### Activity list
1. Translate this sentence from the article on the FDA approval of Darzalex into Spanish: "The trial, which enrolled 1,085 people, is being conducted in two parts (it concludes in August 2024)."
2. List every drug named in the article on the FDA approval of Darzalex. Give each one once, with its second name in parentheses where the article supplies one.
3. Extend the article on the FDA approval of Darzalex for multiple myeloma by writing what follows its final sentence.

The U.S. Food and Drug Administration (FDA) has approved Darzalex (daratumumab), in combination with Velcade (bortezomib), thalidomide and dexamethasone (collectively known as VTd), to treat newly diagnosed multiple myeloma patients who are eligible for autologous stem cell transplant (ASCT).
Darzalex is an antibody designed to recognize and block the activity of CD38, a protein found on the surface of multiple myeloma cells, to prevent cancer cells’ growth and to eliminate them. It was originally developed by Genmab, and licensed to Janssen in August 2012.
The approval was based on data from the open-label, multicenter CASSIOPEIA Phase 3 trial (NCT02541383). The study was designed to test the effects of Darzalex in combination with standard pre-transplant therapy (the VTd combo) in a group of multiple myeloma patients who had not received any prior treatment but were eligible for an ASCT.
The trial, which enrolled 1,085 people, is being conducted in two parts (it concludes in August 2024). In part one, researchers are testing whether adding Darzalex to standard VTd improves the chances of cancer eradication, compared to VTd alone. Here, treatment is given as preparation for the stem cell transplant, and then as a consolidation therapy.
In part two, all who responded to treatment will be reassigned to either maintenance therapy with Darzalex, given every eight weeks for up to two years, or kept on observation with no further treatment.
Genmab announced topline data from the first phase of the trial in October 2018, showing that pre-treatment with Darzalex plus VTd increased the proportion of patients whose cancer disappeared following a stem cell transplant from 20.3% to 28.9%.

[Entries from a dataset]
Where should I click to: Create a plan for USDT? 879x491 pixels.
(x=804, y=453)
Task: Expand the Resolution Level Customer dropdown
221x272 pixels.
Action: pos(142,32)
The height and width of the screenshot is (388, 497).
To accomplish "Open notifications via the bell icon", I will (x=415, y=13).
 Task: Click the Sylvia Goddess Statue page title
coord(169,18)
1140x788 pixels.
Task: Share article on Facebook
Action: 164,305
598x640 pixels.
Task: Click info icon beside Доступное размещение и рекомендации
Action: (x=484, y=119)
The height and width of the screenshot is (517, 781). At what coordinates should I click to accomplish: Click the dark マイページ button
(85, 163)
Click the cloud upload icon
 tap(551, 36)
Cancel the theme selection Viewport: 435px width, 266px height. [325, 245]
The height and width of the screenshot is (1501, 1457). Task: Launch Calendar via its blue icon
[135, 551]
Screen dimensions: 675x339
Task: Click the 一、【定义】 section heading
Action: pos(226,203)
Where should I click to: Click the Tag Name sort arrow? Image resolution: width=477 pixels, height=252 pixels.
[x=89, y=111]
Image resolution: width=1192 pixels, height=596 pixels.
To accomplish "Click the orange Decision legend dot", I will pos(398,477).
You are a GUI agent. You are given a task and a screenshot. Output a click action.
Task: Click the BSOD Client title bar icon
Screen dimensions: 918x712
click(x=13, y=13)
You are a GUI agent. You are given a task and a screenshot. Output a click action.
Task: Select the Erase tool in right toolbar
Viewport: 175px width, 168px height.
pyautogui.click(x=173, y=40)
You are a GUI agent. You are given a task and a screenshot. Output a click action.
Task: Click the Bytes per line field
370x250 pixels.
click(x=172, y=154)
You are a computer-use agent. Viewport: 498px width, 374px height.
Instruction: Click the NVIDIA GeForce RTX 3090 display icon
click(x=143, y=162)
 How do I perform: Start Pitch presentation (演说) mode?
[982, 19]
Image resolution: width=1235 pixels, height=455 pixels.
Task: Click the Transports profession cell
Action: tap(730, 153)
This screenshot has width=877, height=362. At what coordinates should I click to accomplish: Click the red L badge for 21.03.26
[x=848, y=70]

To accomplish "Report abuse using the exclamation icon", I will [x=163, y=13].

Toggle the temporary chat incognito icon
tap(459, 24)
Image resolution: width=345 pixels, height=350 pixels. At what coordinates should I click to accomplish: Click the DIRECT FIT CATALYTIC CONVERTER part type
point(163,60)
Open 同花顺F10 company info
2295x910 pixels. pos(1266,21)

### Results in order
1. El ensayo, que incluyó a 1085 personas, se está realizando en dos partes (concluye en agosto de 2024).

2.
Darzalex (daratumumab)
Velcade (bortezomib)
thalidomide
dexamethasone

3.
More details regarding this topline data were announced by the company at the 2019 American Society of Clinical Oncology (ASCO) Annual Meeting, and simultaneously published in The Lancet.
These new data revealed that, at a median follow-up of 18.8 months, the Darzalex combo lowered the risk of disease progression or death by 53% compared to VTd alone.
After consolidation therapy, the Darzalex combo also increased the percentage of patients achieving complete (39% versus 26%) or partial (83% versus 78%) cancer eradication compared to VTd alone.
The most common adverse events reported during the study included infusion reactions, nausea, fever, upper respiratory tract infections, and bronchitis. In patients receiving Darzalex, infusion reactions were reported in about a third of participants (35%).
“The pivotal Phase 3 CASSIOPEIA study is one of the largest transplant studies ever conducted in multiple myeloma, and the largest study conducted with daratumumab,” Philippe Moreau, MD, principal investigator and head of the Hematology Department at the University Hospital of Nantes, France, said in a press release.
“It’s important that patients get a deep response from their frontline therapy, and CASSIOPEIA demonstrates that the addition of daratumumab to VTd before and after transplant markedly increased depth of response compared to VTd alone for patients with newly diagnosed multiple myeloma,” Moreau said.
The FDA had placed Janssen’s request for approval, called a supplemental Biologics License Application (sBLA), under priority review. The application was submitted earlier this year, supported by data from CASSIOPEIA.
It marks a new approval for Darzalex, used alone or in combination, in this cancer. Janssen announced that Darzalex, plus a standard therapy, was approved by the FDA in June 2019 to treat newly diagnosed multiple myeloma patients who are not eligible for an ASCT, based on data from the MAIA Phase 3 trial (NCT02252172).
“The Darzalex clinical development program has led to many important firsts, but more importantly, it has generated key insights and understanding into the biology and treatment of multiple myeloma,” Craig Tendler, MD, vice president of Clinical Development and Global Medical Affairs, Oncology, at Janssen Research & Development, said in the release.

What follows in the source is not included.